What you will do: Transcribe, word for word and without additions, each line below from the one containing "rights in the" through the one containing "The image size is (822, 619).", both ends included.

Input data Block Start

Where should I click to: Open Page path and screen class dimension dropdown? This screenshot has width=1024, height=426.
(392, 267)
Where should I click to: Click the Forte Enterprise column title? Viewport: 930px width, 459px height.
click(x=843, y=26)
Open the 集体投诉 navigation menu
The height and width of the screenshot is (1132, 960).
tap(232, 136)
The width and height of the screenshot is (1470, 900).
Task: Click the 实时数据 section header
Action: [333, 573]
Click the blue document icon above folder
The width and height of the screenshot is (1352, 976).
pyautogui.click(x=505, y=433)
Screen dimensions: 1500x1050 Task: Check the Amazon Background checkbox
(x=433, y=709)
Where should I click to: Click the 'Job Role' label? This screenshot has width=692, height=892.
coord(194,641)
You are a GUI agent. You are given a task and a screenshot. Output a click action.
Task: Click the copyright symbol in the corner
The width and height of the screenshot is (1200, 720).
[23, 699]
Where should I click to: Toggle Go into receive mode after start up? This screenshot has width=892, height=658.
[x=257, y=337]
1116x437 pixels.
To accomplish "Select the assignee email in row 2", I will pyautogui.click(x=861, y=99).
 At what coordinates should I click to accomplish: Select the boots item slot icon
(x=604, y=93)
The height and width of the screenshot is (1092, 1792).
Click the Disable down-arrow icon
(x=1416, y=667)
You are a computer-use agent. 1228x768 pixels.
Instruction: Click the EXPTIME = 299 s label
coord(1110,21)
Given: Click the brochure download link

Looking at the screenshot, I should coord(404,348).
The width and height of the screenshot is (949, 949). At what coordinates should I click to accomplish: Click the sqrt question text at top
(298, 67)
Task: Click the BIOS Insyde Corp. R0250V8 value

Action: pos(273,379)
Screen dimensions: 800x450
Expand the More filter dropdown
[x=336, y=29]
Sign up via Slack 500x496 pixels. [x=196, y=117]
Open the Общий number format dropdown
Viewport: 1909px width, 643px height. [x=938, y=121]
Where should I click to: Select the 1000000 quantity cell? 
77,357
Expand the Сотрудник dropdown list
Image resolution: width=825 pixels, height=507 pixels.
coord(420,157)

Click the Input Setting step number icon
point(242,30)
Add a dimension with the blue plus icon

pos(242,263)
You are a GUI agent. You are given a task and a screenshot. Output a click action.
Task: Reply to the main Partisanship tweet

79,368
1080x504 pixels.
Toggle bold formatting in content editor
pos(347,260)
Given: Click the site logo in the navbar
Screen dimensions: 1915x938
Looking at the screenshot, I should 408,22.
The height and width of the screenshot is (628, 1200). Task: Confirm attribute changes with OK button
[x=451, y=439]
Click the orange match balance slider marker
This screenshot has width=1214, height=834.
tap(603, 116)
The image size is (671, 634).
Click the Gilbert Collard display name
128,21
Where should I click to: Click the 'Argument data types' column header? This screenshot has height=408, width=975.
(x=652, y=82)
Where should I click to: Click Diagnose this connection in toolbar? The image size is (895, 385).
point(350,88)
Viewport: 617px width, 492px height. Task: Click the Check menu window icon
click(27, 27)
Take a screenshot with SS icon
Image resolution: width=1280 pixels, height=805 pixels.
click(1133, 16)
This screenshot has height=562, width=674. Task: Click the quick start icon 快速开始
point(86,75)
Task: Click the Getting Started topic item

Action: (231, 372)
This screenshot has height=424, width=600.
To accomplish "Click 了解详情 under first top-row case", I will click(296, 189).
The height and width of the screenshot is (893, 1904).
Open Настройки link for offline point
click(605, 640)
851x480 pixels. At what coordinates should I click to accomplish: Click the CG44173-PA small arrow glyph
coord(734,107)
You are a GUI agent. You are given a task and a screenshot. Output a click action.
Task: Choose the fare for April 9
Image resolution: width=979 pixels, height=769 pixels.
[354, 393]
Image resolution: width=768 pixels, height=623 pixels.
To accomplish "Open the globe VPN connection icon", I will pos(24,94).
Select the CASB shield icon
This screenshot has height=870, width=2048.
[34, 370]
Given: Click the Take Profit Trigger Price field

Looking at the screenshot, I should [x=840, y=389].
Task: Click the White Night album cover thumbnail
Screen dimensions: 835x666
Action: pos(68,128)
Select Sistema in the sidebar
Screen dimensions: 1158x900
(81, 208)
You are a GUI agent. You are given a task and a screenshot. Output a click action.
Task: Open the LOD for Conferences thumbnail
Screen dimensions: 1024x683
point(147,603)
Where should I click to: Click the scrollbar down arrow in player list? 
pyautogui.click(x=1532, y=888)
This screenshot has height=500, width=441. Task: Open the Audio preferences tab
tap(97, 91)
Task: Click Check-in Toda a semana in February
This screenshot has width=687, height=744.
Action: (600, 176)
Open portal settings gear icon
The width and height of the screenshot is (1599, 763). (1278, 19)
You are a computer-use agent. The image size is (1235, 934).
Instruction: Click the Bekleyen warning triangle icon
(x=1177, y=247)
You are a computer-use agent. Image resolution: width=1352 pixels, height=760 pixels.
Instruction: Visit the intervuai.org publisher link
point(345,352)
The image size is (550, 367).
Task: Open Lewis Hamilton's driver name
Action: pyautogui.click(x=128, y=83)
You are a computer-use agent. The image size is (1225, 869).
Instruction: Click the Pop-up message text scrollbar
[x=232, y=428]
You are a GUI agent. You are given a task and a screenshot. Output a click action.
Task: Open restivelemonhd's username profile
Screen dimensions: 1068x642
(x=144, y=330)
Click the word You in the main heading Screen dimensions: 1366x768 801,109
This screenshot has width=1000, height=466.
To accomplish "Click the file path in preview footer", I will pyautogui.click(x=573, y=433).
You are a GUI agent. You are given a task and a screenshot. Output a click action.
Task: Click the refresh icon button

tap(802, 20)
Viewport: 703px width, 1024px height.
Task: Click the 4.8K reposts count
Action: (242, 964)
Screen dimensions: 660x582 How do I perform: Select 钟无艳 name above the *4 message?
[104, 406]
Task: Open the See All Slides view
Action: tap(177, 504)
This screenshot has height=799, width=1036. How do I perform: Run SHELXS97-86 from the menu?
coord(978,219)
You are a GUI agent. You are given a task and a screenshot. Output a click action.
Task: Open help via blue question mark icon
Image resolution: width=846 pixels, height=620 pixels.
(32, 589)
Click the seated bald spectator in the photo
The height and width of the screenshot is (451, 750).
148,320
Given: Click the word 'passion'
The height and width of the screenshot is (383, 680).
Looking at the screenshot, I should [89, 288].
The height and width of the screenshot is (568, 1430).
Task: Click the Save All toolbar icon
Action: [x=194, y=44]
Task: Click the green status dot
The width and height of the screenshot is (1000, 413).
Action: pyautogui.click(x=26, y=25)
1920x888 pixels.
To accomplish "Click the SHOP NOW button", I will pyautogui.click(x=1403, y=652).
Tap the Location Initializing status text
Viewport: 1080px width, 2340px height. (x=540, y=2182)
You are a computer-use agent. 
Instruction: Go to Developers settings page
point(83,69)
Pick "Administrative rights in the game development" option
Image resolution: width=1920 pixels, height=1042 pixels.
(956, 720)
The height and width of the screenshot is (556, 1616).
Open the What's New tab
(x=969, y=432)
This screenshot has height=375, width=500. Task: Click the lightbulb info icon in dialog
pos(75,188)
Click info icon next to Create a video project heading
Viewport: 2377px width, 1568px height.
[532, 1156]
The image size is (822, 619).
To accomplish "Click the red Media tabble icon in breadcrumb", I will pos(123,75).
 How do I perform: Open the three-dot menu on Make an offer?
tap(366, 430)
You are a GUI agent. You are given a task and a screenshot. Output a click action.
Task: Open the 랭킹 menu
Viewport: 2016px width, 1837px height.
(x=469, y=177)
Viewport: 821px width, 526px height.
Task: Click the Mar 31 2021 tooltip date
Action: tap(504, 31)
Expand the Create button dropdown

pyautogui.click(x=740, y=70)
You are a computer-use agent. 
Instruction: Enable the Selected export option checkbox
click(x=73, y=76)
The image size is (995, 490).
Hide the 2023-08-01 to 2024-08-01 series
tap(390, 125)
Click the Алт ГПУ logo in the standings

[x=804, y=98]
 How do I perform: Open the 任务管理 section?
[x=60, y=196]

Input data Block End

Exercise result:
Pick "Administrative rights in the game development" option
Image resolution: width=1920 pixels, height=1042 pixels.
(956, 720)
The height and width of the screenshot is (556, 1616).
Open the What's New tab
(x=969, y=432)
This screenshot has height=375, width=500. Task: Click the lightbulb info icon in dialog
pos(75,188)
Click info icon next to Create a video project heading
Viewport: 2377px width, 1568px height.
[532, 1156]
The image size is (822, 619).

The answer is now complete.